Datapipe warning: Is this a problem?

FALL_ML · July 15, 2022, 9:43pm

Hi all, I am constructing a vocab from the Multi30k dataset using building_vocab_from_iterator and the spaCy tokenizer. However, I’m getting a warning saying that “some child datapipes are not exhausted.” Is this an issue with my implementation? Here is the snippet of code where the error first appears (the error sporadically re-appears while running epochs):

import torch
from torchtext.datasets import Multi30k
from torchtext.data.utils import get_tokenizer
from torchtext.vocab import build_vocab_from_iterator

train_data, validation_data, test_data = Multi30k()

tokenizer_en = get_tokenizer('spacy', language="en_core_web_sm")
tokenizer_de = get_tokenizer('spacy', language="de_core_news_sm")

def yield_tokens_en(data_iter):
    for _, text in data_iter:
        yield tokenizer_en(text)

def yield_tokens_de(data_iter):
    for text, _ in data_iter:
        yield tokenizer_de(text)

vocab_en = build_vocab_from_iterator(yield_tokens_en(train_data), specials=["<pad>", "<bos>", "<eos>", "<unk>"])
vocab_de = build_vocab_from_iterator(yield_tokens_de(train_data), specials=["<pad>", "<bos>", "<eos>", "<unk>"])

And the corresponding output:

UserWarning: Some child DataPipes are not exhausted when __iter__ is called. We are resetting the buffer and each child DataPipe will read from the start again.
  warnings.warn("Some child DataPipes are not exhausted when __iter__ is called. We are resetting "

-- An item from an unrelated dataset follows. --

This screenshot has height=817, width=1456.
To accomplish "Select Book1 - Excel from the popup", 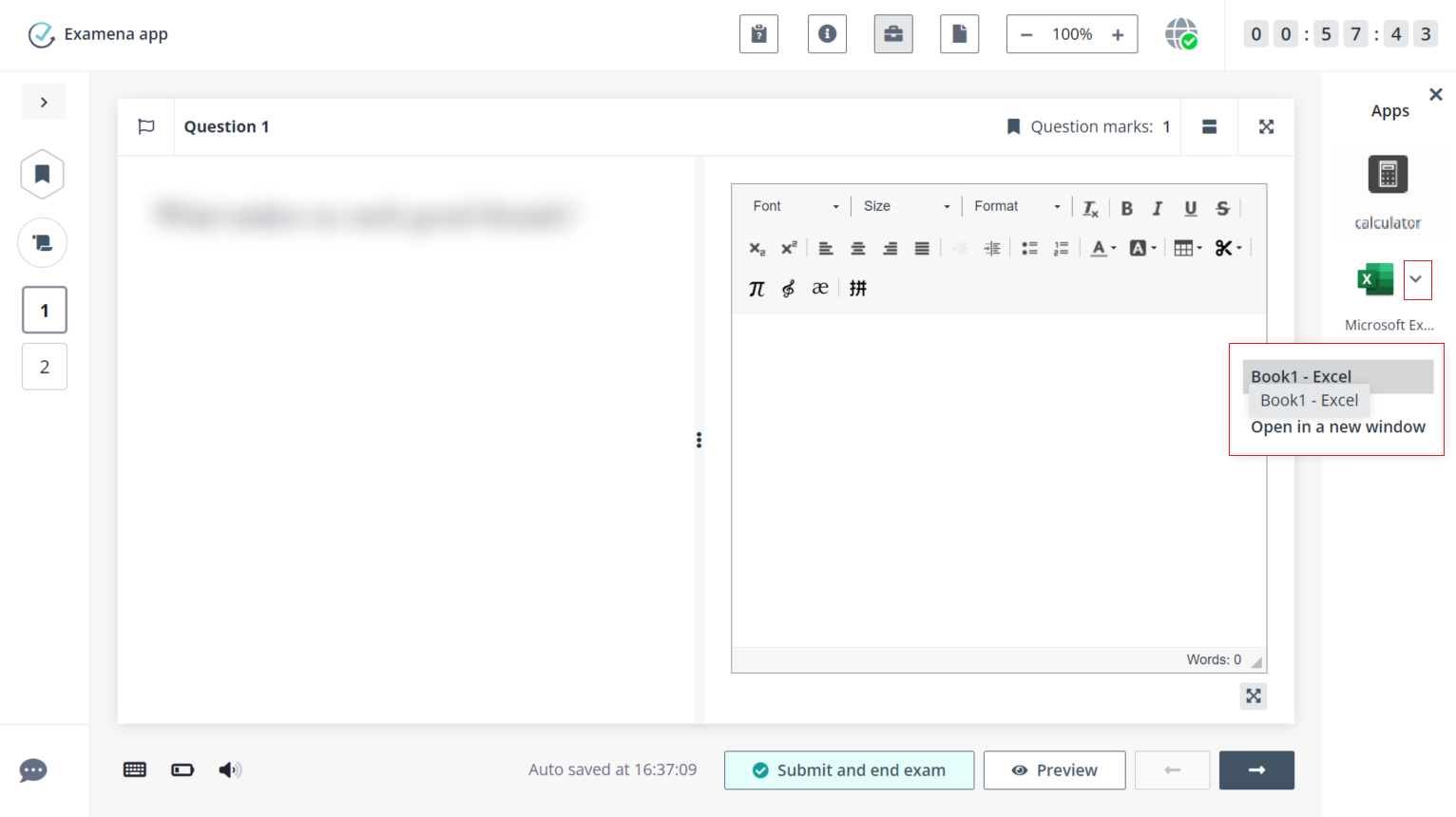I will point(1301,376).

Relevant library versions:

pytorch==1.12.0
torchtext==0.13.0

IamMohitM · March 18, 2023, 11:08pm

What I have noticed is that when I get this warning, while iterating through the corresponding dataloader, I get the same batch for multiple iterations:

for sample in dataloader:
    source_batch, _, _, _, _, _ = sample

When I compare the source_batch from the first iteration upto 5th (?) iteration source_batch, they are exactly the same. I wonder if it’s relevant to the above warning.